So I've built a function that will look through all the xml files in a folder, and look for a node attribute (speaker name) and write to a row in a csv file. Note, at the moment, it appends them all to the same csv file, but I'm looking to get it to change up the file name after I've figured out the next step.
The next step that I was trying to do is to supply those speaker names from a list in a text file (I've also tried a csv file, and a list of dictionaries) and have the function applied to each of those speaker names individually.
I'm doing it with a function because I figured a for-loop iterating through a set of items within another for-loop iterating through a different set of items was kind of chancy, and a preliminary test I did with that, didn't prove that worry wrong.
When I paste in any of the items in this list individually as the argument in the function, it works. When I print the list after accessing through any of the ways I've tried, it works, I just can't seem to get the two to talk.

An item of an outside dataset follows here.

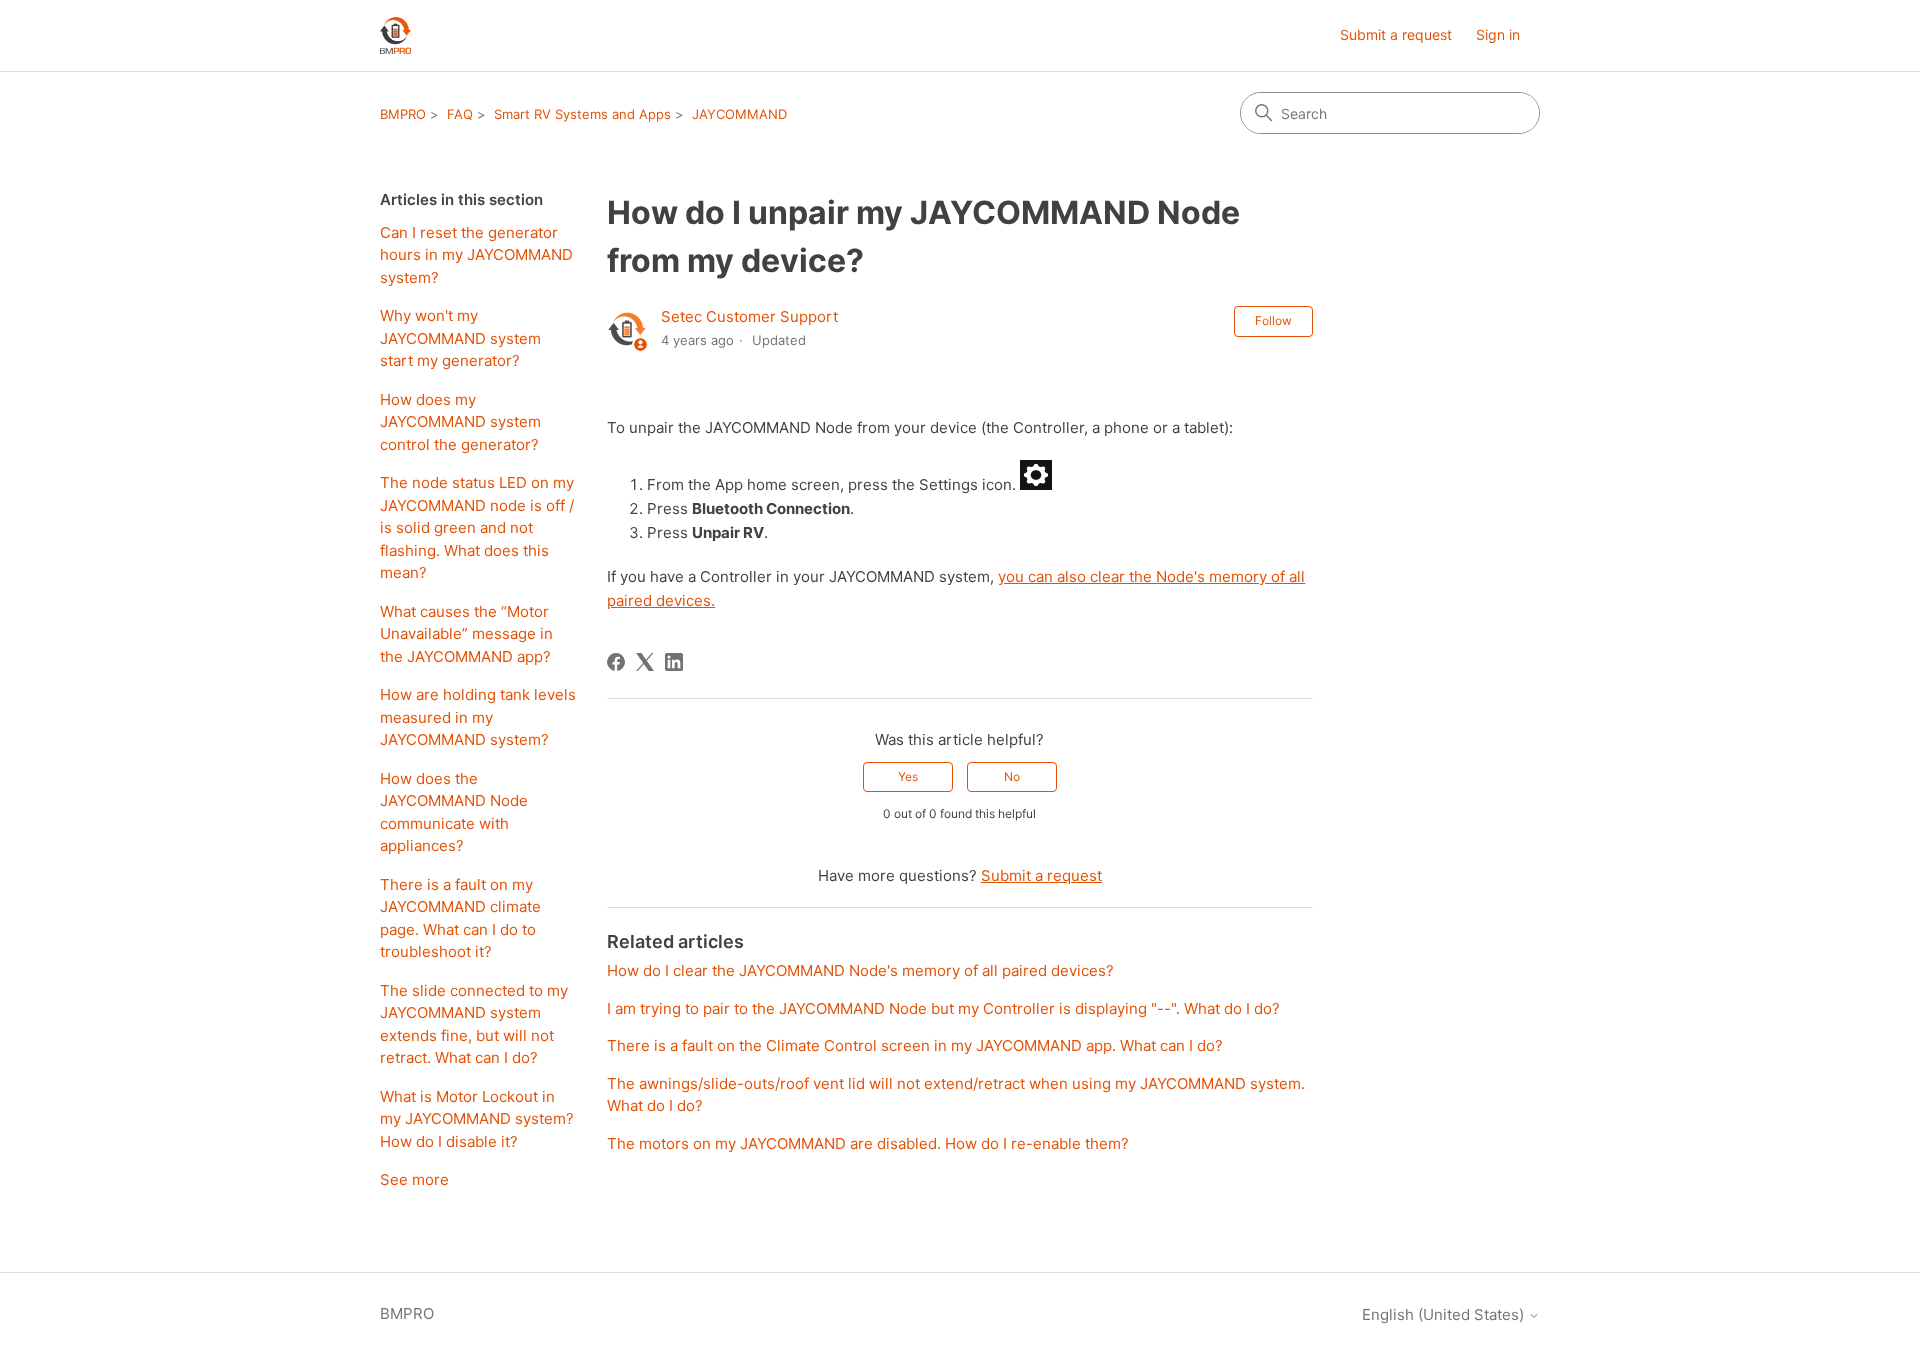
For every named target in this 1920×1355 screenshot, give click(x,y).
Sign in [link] (1498, 34)
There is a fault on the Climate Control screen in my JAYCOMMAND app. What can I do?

I've tried to apply the function to each of the items in the following way, but all it does is print out the error I gave to my except statement, and write in the header column in the csv (so I know it's at least accessing the function)
speaker_list = open("UAS_Speakers.csv","r").readlines()
for item in speaker_list:
look_for_speaker_in_files(item)
or
with open("speaking.txt","r") as f:
for x in f:
look_for_speaker_in_files(x)
for the heck of it, I even tried to open it as a list of dictionaries since the data already had curly brackets around it. No change.

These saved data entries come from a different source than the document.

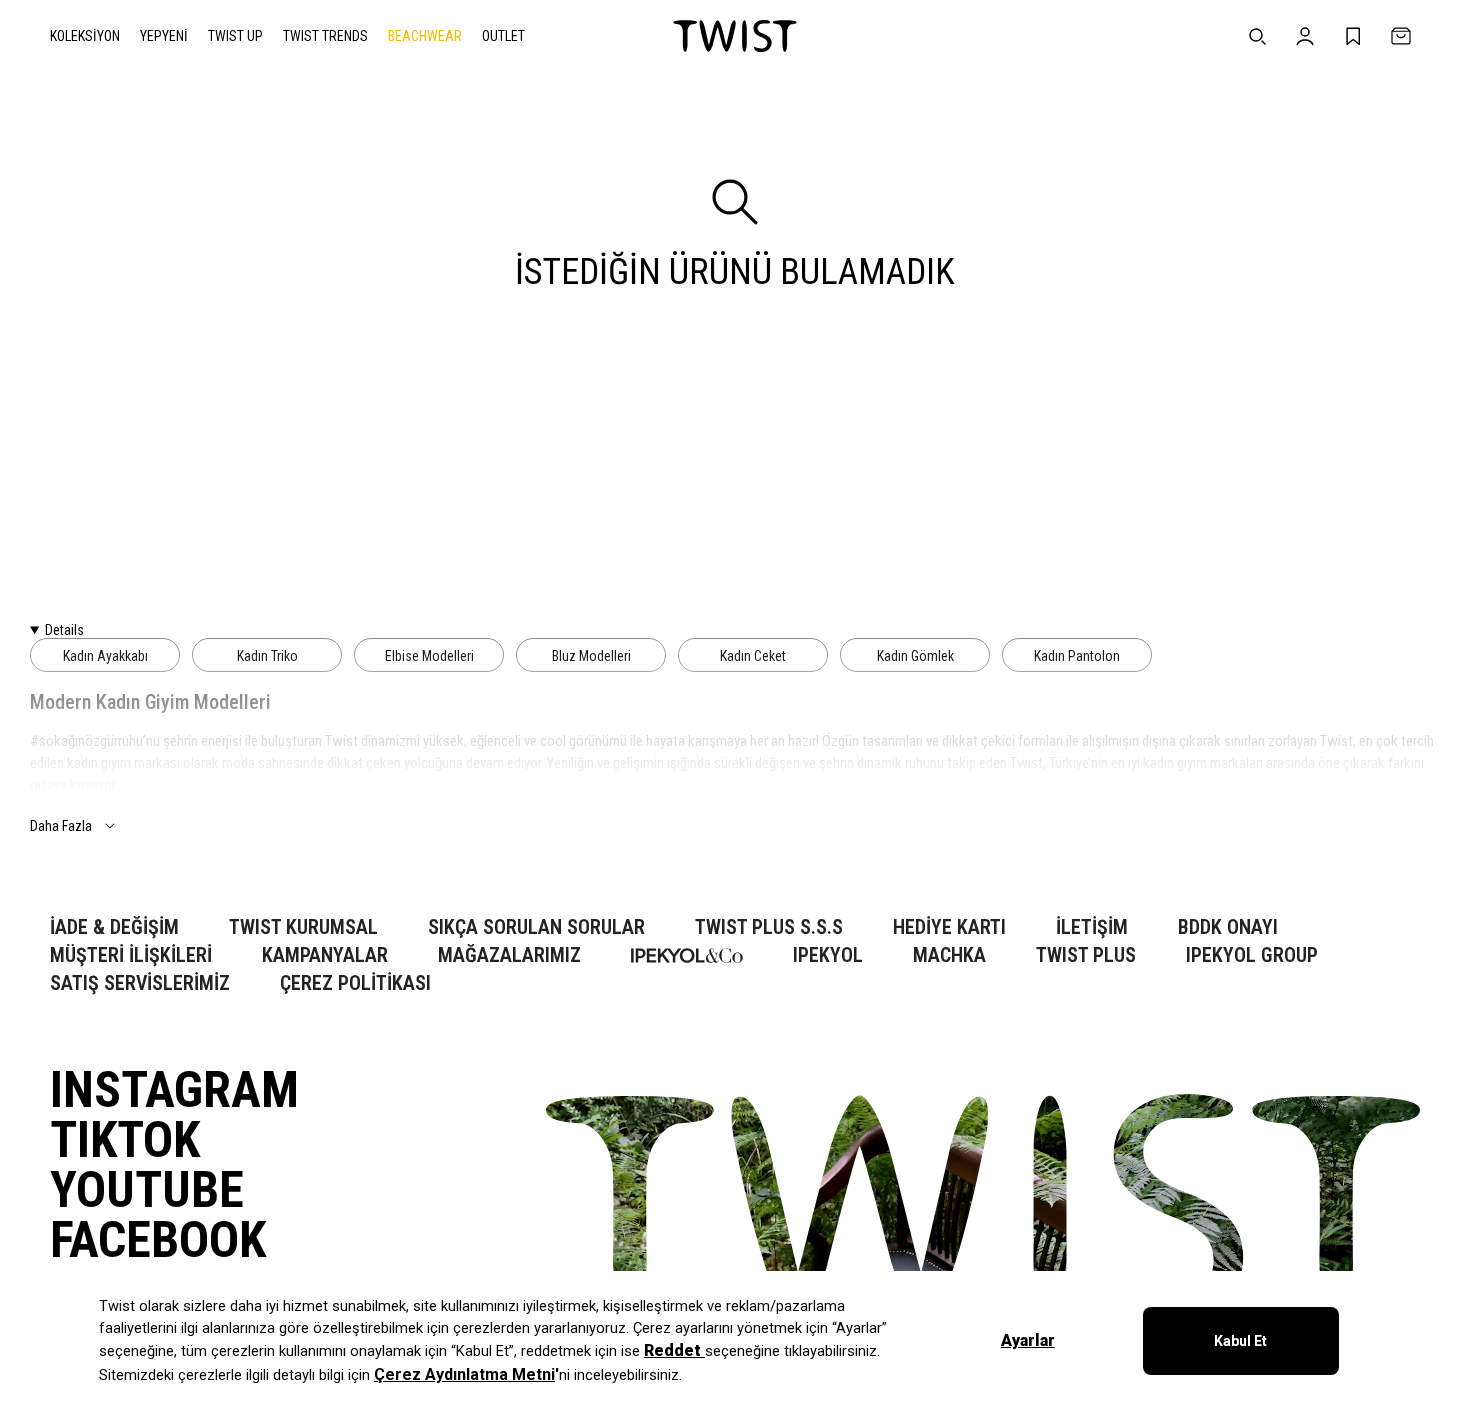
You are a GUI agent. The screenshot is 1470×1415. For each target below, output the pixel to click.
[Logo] (735, 36)
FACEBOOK (158, 1240)
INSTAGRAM (174, 1090)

speaker_list = open("speaking.py","r")
for x in speaker_list:
look_for_speaker_in_files(x)
I also, modeled on a script that I did that was taking urls from a list and performing a couple of urllib functions on them, tried this:
def main():
with open("speaking.py","r") as speaker_list:
for x in speaker_list:
look_for_speaker_in_files(x)
if __name__ == "__main__":
main()
I'm not sure if the issue is the whole list is being all fed into the function at once when I do any of these, but in case there's something wrong with the fucntion itself, preventing this from working, it's here:
def look_for_speaker_in_files(speakerAttrib):
c = csv.writer(open("allspeakers.csv","w"))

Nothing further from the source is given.